二月にしては春のような陽気で、私の羽織ったスプリングコートに目をとめたRが言う。
「学生の頃も紺色のコート着てた」
「あれはお下がり。流行りのベージュを買ってもらえなかったから」
「目立ってたから見つけやすかった」
「今でも父は『ベージュのトレンチコートだけは着てくれるな』って言ってる」
「あいかわらず変わってんね」
「凡庸を憎む血筋で」
「呪いかも」
学生の頃に私たちは、「福岡の中心の駅から家まで歩いてみようツアー」を開催したことがある。西鉄電車の線路をたどっていけば、理論上は可能だった。

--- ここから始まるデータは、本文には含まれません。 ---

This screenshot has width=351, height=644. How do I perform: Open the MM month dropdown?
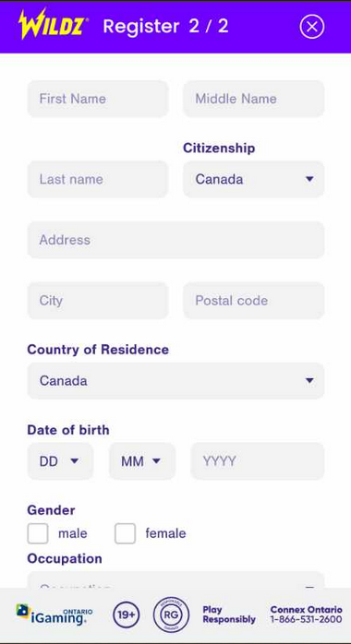[x=142, y=461]
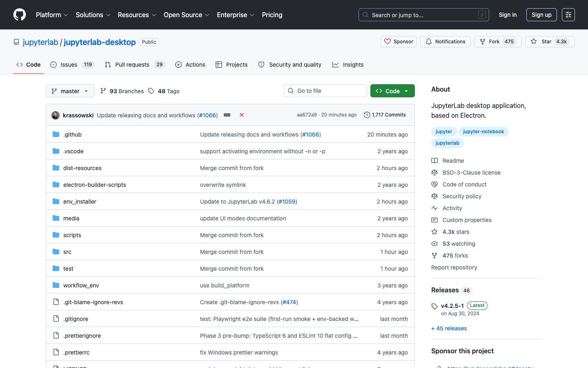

三駅目で体力の限界を感じて発作的にRを置いて電車に乗った私に対して、Rは歩き続けたらしいが、途中でなぜかJRの駅に着いたのでそのままJRに乗って帰った、とあとから聞いた。
「線路、途中で交差してるからね、とんだトラップだ」
「リベンジしたいけど体力がない」
「三駅で諦めるのはちょっとどうかと思う、今では」
どちらが何を言っても平和なもので、陽気の中をゆったり歩いていく。田んぼと川がある。学校と土手を過ぎる。

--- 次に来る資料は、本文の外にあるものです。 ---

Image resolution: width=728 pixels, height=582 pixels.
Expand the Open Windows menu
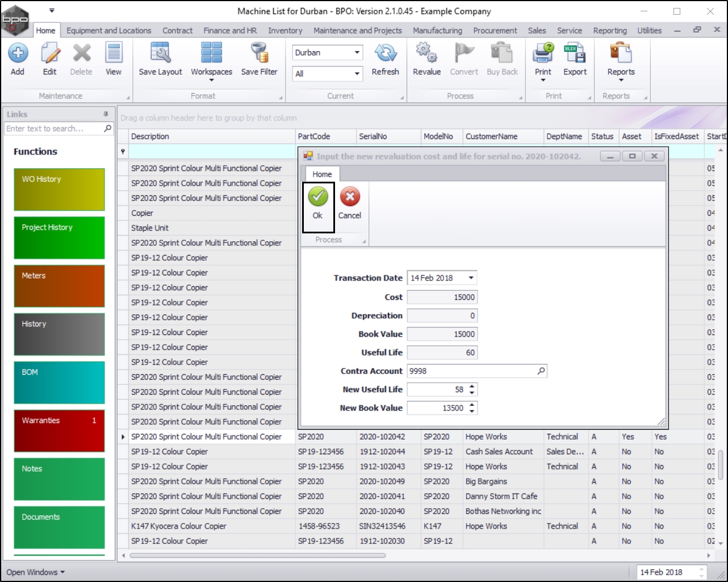(35, 572)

共通の知人の最寄り駅では、建物以上に匂いが目印になる。
「あいかわらずネギくさいね」
「どこから漂ってくるのか……」
高校の最寄りのTSUTAYAはなくなっていた。駅はずいぶん変わっていて、古くて愛らしい西鉄ストアもなくなっていた。私がRのために画材を買った、何屋なのか分からないお店だけがそのままあった。

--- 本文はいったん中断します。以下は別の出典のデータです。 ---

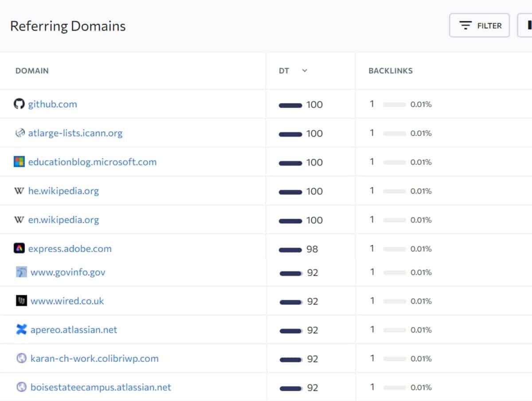Click the funnel icon inside the FILTER button

pos(465,25)
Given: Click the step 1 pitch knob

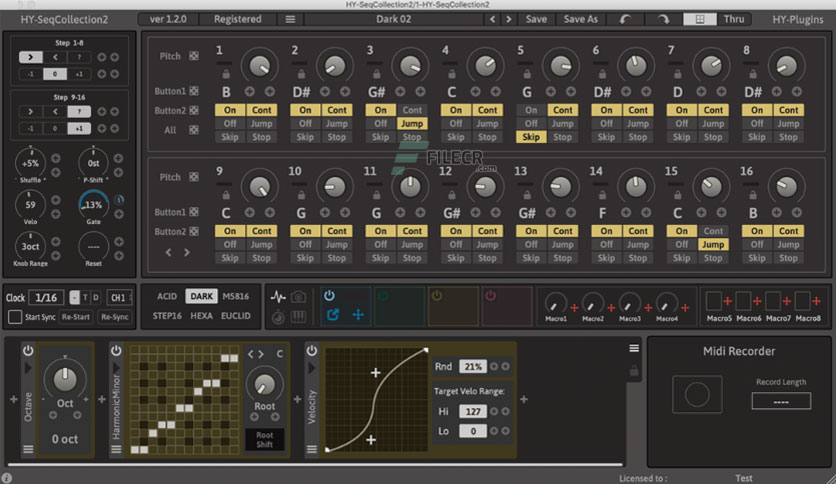Looking at the screenshot, I should 260,66.
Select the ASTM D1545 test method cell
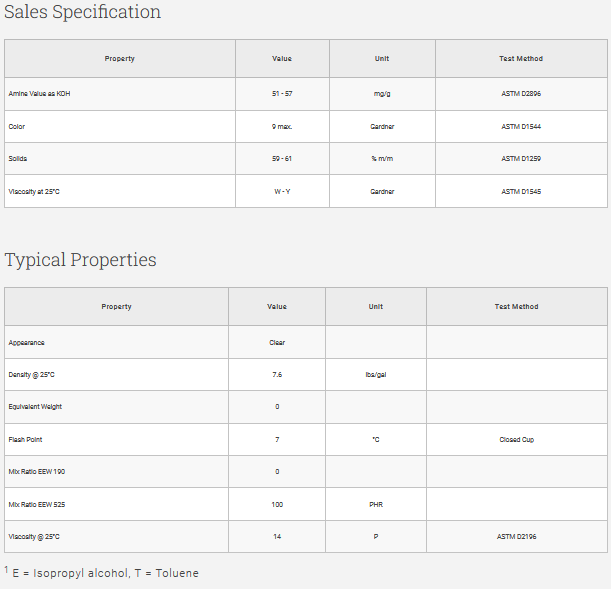The height and width of the screenshot is (589, 611). [521, 191]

にぎやかな印象の広場は閑散としていて、高架下は変わらず健全に薄暗かった。
「ビリヤードしたい」
「ここで行くならカラオケでしょう」
「広場で歌ってたの誰だっけ」
「I’m the one who wants to be with you!」
「もうJRの線路は過ぎたっけ」
「川と一緒に過ぎたよ」
「正しい方に来てる?」
「正しい方? 百道浜と君と室見川の方?」
「そりゃ、だいぶ西に向かうことになるね」
「タワーが見えれば可能」
「赤くない方ね」
「そう」
「最近このへんで友達ができたんだよ」
「それはよかった」
「お互い友達少ないからね」
「今でも少ない?」
「実はそうでもない」
「うん、そうでもない」
「それはよかった」
ダラダラ話しているうちに声が聴こえなくなったと思ったら、前方と線路だけを見ながら歩いていたせいか、いつの間にかRとはぐれてしまっていた。
線路は続いているので気にせずに歩いていく。街はもう、すぐそこだ。